* _WORK TO COMPLETE_
Show each line in the records below that contains the string "width", copied in full.

* _EXTRACTED MATERIAL_
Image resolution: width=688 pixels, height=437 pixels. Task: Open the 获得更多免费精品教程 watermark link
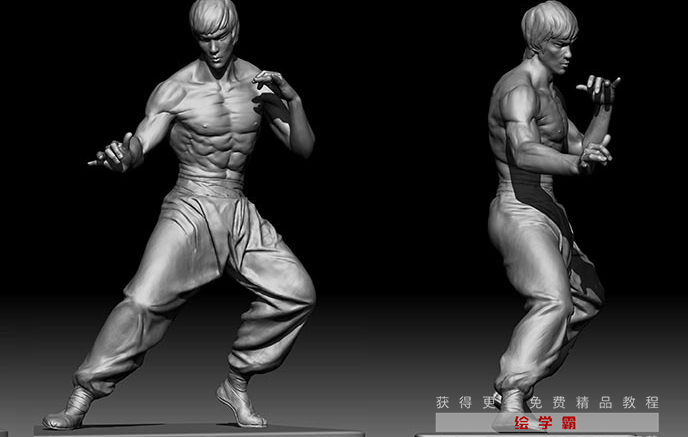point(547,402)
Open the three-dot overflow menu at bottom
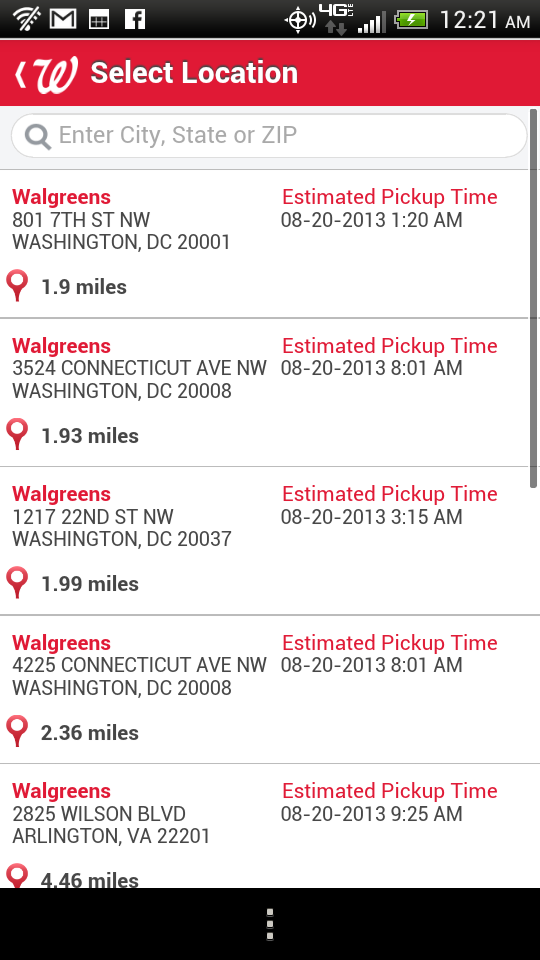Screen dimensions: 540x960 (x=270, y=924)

...

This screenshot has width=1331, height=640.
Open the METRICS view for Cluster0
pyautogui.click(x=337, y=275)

* _EXERCISE OUTPUT_
Image resolution: width=688 pixels, height=437 pixels. Task: Open the 获得更多免费精品教程 watermark link
This screenshot has width=1331, height=640.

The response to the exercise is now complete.